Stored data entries
BEGIN

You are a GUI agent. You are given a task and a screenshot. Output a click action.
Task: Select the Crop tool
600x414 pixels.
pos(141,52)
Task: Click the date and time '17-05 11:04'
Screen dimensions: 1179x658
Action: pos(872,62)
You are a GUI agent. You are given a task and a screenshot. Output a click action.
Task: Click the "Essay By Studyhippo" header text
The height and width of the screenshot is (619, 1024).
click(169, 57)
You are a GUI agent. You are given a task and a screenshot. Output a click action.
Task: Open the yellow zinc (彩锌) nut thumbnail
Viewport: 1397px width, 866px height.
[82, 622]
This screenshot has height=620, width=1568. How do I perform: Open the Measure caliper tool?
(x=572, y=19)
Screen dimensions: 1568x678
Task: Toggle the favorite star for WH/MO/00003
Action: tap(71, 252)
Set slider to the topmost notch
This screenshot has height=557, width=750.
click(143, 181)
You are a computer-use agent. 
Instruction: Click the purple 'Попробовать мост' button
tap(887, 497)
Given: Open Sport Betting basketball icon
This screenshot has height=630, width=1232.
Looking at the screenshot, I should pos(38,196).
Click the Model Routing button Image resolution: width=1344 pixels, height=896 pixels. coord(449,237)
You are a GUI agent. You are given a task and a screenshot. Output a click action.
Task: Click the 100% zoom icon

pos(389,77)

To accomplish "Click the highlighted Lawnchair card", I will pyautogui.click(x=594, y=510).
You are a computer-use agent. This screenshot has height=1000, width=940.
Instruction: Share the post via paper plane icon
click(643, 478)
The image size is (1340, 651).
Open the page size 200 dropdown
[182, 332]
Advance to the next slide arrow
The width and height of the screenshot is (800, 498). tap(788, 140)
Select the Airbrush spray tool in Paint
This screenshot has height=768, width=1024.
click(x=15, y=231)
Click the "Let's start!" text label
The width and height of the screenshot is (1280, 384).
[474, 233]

END

None of the lines before the one containing "Select the Airbrush spray tool in Paint" belong in the answer; reproduce that line and all later lines of the records exactly.

Select the Airbrush spray tool in Paint
This screenshot has height=768, width=1024.
click(x=15, y=231)
Click the "Let's start!" text label
The width and height of the screenshot is (1280, 384).
[474, 233]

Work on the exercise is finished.